ASSIGNMENT
Exact copy, pictures excluded: set down only the lines from the one with "Where should I" through the end of the entries, keeping both end lines.

(Data items)
▼▼▼

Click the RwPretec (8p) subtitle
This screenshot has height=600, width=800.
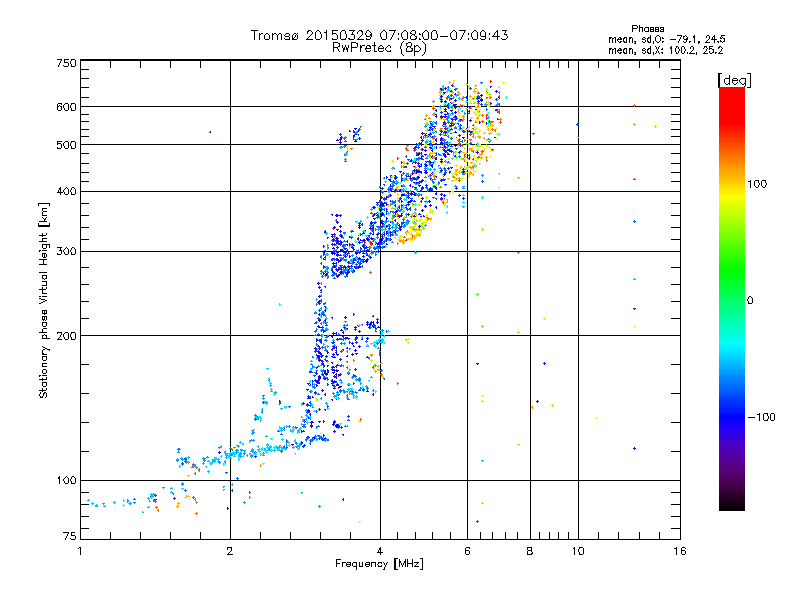(379, 47)
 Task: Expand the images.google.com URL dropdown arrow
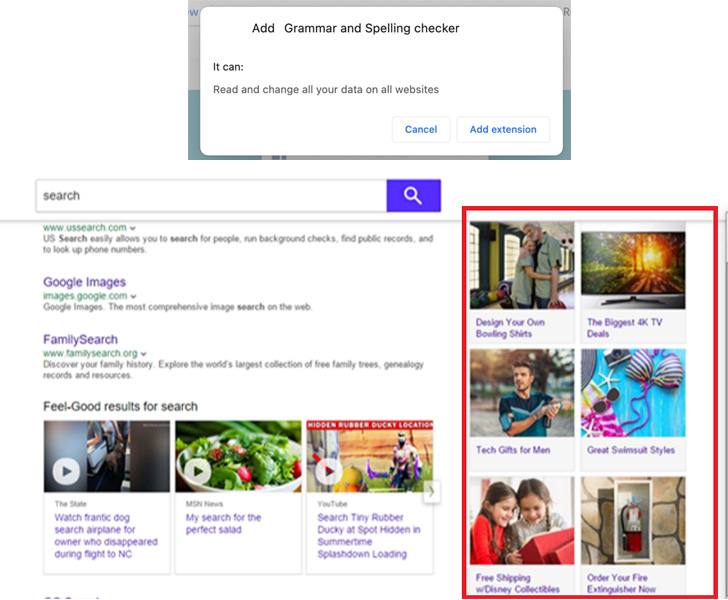[x=134, y=297]
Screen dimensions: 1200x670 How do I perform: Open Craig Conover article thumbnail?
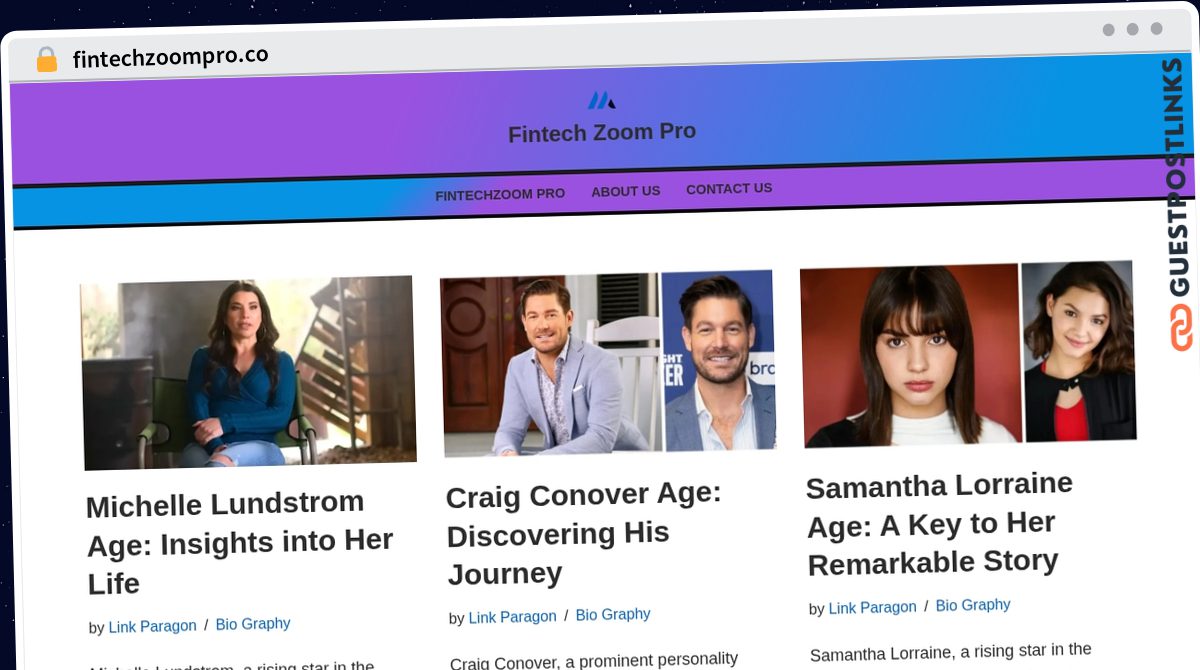(x=608, y=362)
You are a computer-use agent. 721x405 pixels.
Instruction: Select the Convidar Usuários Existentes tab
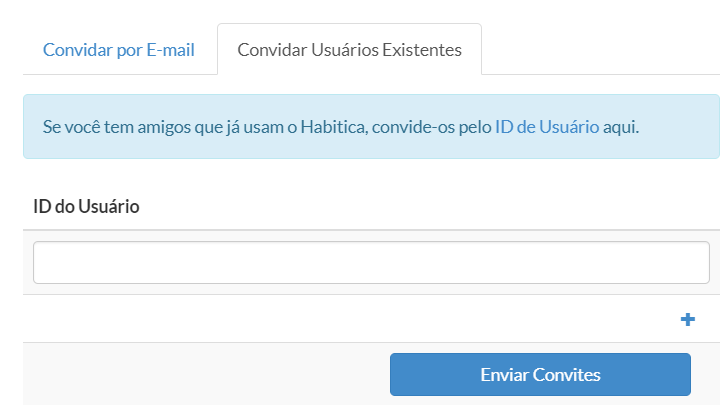349,50
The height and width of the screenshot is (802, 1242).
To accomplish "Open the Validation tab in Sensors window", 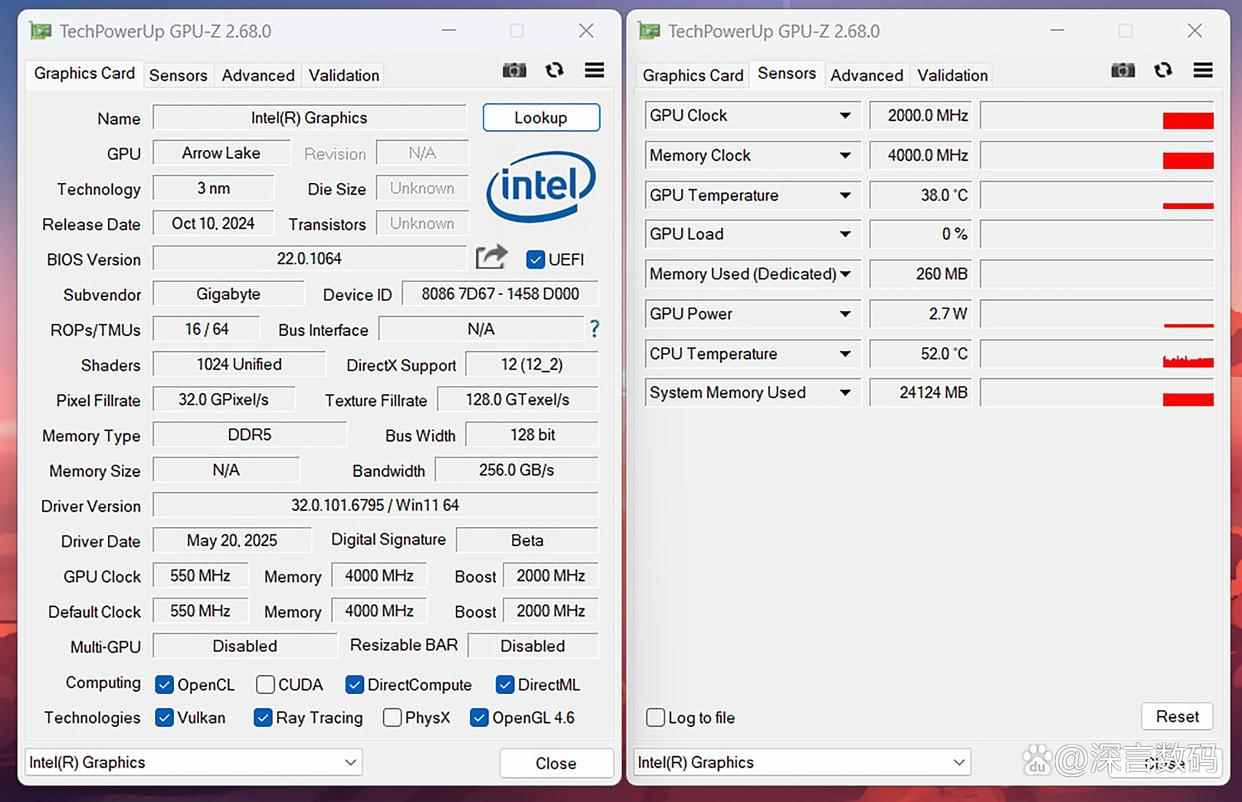I will click(x=952, y=75).
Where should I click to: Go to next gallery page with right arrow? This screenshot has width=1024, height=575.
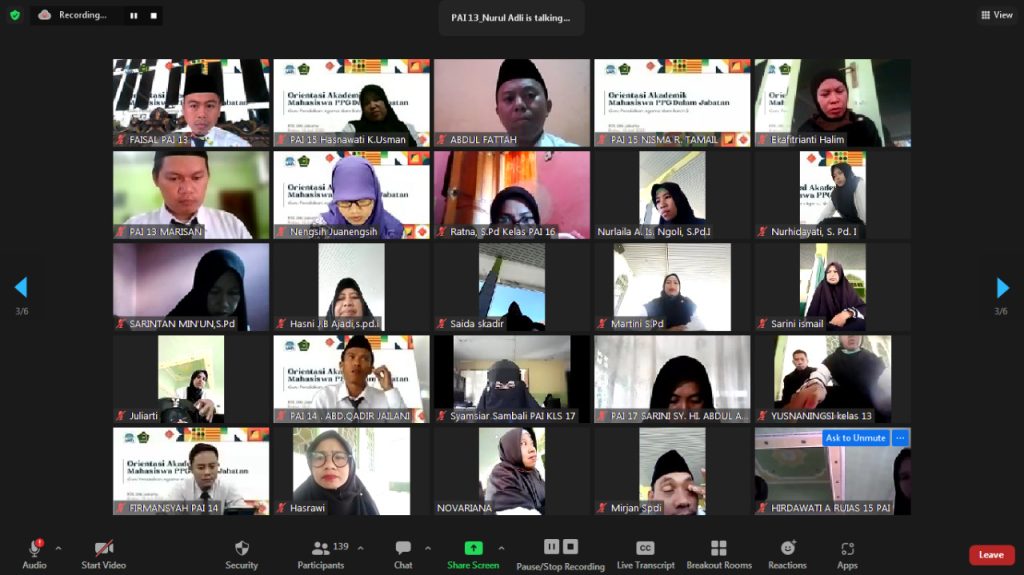point(1002,288)
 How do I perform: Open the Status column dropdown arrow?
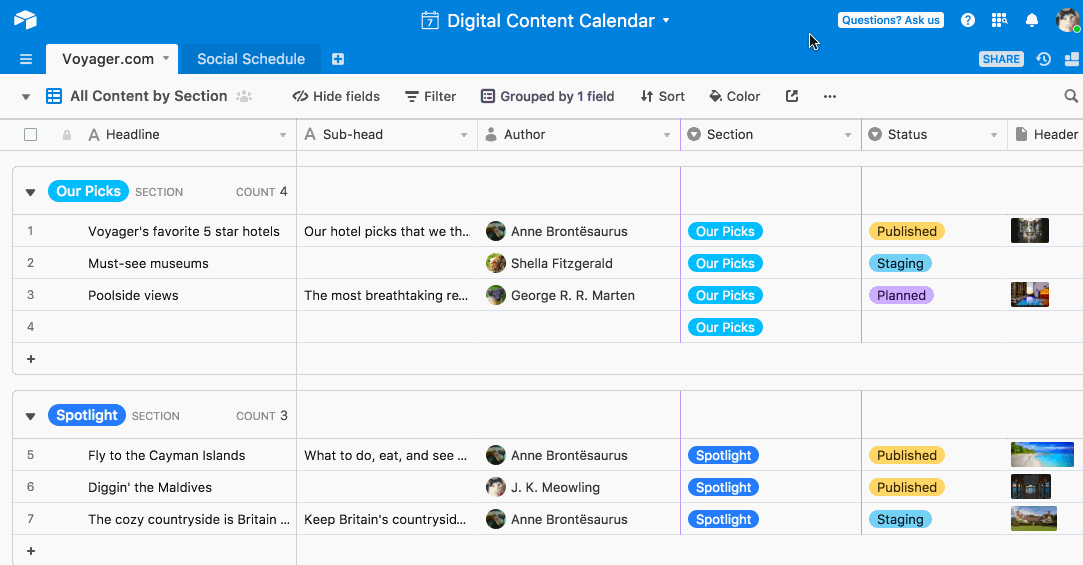coord(994,135)
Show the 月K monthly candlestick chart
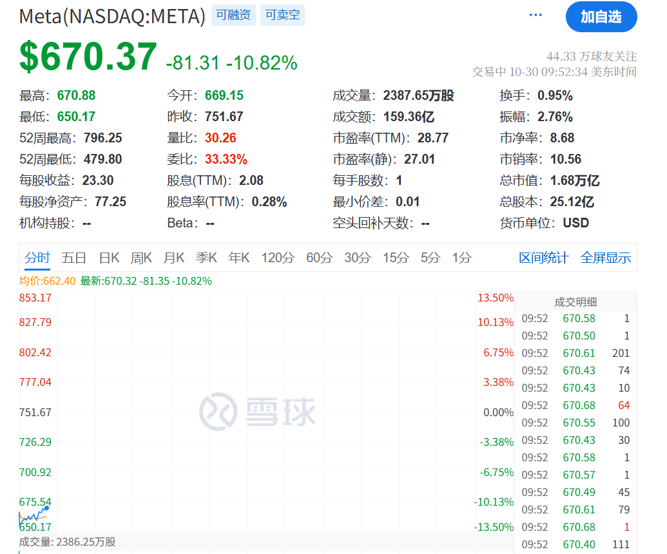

▲▲▲

RESPONSE BOX
Where should I click to: Go to next gallery page with right arrow? This screenshot has width=1024, height=575.
point(1002,288)
 How do I perform: Open the Status column dropdown arrow?
coord(994,135)
Show the 月K monthly candlestick chart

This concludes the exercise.